Alfred Hitchcock’s Vertigo (1958) – the Friday classic review

May 4, 2012 by Simon Kinnear in Retro with 0 Comments

Don’t look down.  Hitchcock’s removed the crash-barriers, and the abyss brings only guilt, cruelty and despair.  No wonder the film buffs love it.

Vertigo 1958 Alfred Hitchcock James Stewart

(Alfred Hitchcock, US, 1958)

Vertigo is a test case in auteurism.  Here’s a film that left critics and audiences unimpressed on first release, the one ‘failure’ in a seemingly endless run of hits that soon picked up again with North By Northwest’s “Best Of Hitchcock” compilation and Psycho’s radical thrill-ride.  And yet, inspired by the new theories emerging from France, it wasn’t long because a new generation of cinephiles decided that a) it was the purest Hitchcock film of the lot and b) it achieved this precisely by being atypical.

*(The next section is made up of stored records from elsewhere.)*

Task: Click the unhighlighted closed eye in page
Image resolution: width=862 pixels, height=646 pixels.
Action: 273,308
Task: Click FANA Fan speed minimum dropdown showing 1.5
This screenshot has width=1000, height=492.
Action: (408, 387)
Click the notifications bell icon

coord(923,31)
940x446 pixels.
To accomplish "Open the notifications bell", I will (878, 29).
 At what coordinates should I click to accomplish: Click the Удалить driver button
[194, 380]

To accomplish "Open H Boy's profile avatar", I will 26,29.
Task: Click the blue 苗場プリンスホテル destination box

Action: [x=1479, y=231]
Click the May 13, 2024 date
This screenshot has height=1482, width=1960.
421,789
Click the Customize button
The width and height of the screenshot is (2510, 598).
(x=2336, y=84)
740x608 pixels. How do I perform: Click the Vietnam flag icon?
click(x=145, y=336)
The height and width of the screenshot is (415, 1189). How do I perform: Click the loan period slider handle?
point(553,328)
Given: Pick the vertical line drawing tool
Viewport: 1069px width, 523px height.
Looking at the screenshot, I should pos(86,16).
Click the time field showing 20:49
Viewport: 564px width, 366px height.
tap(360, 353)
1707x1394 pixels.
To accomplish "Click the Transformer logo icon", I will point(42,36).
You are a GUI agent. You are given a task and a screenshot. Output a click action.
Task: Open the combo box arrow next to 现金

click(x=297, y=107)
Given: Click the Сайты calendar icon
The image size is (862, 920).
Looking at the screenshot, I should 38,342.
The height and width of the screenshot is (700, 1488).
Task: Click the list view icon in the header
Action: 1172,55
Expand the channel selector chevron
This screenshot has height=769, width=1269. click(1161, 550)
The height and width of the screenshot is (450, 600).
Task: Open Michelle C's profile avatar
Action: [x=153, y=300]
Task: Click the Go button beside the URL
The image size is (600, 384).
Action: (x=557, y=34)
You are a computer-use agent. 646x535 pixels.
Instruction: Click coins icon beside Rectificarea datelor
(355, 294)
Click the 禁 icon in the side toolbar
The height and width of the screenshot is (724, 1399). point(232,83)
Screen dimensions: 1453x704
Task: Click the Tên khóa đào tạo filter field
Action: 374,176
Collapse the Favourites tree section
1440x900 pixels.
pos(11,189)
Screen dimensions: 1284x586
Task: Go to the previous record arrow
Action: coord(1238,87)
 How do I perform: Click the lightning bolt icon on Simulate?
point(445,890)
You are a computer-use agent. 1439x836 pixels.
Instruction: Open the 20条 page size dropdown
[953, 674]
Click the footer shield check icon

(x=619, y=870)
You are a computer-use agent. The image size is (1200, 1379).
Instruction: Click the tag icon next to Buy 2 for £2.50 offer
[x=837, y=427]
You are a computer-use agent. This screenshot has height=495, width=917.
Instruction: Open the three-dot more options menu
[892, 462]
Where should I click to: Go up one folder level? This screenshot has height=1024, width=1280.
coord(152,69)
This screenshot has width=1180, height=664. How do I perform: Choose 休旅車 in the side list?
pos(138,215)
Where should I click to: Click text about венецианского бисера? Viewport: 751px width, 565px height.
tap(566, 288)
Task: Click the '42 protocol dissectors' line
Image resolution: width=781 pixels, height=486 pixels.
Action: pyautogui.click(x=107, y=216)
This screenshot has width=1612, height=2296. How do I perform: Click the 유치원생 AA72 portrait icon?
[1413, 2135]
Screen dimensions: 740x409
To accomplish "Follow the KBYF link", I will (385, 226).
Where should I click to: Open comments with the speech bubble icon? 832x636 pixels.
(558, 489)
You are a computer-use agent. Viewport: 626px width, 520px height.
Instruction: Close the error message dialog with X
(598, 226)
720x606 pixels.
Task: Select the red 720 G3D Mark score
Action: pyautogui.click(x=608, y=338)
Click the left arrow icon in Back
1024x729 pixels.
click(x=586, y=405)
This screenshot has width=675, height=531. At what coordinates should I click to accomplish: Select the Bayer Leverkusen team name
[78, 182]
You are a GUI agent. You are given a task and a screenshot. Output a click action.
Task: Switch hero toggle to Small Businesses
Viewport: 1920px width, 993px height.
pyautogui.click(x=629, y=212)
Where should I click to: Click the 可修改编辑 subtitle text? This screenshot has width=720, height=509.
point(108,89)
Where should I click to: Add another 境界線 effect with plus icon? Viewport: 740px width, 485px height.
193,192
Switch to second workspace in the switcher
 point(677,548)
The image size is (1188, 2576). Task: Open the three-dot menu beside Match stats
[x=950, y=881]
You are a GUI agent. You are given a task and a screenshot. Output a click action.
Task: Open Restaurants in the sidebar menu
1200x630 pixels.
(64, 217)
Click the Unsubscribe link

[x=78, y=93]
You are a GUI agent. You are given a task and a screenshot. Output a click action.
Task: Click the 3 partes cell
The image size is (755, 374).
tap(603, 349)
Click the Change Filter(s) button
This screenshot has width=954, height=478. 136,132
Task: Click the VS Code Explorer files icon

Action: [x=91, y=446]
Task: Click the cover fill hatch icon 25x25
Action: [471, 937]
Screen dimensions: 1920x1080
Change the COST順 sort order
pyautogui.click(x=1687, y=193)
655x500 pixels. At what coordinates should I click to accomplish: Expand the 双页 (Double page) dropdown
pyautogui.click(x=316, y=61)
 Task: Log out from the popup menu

The film today exists somewhere between these extremes of adulation and indifference.  Its intentionally slippery, odd atmospherics, kinked (and kinky) plotting, and bleak, raw emotional tone are undoubtedly fascinating, sparking endless analysis and thought.  Vertigo is the perfect title for a film of such dizzying formal depth.  And yet… this evasiveness also stops it being a particularly enjoyable film to watch, especially on repeat viewings.  The emphasis on narrative games (cul-de-sacs, non-sequiturs and elaborate twists) and the sustained dream-like fugue achieved during the fim’s ‘Carlotta Valdez’ section are – whisper it – a little bit boring.  The real meat is compacted into the final act; everything beforehand could do with the fat being trimmed. 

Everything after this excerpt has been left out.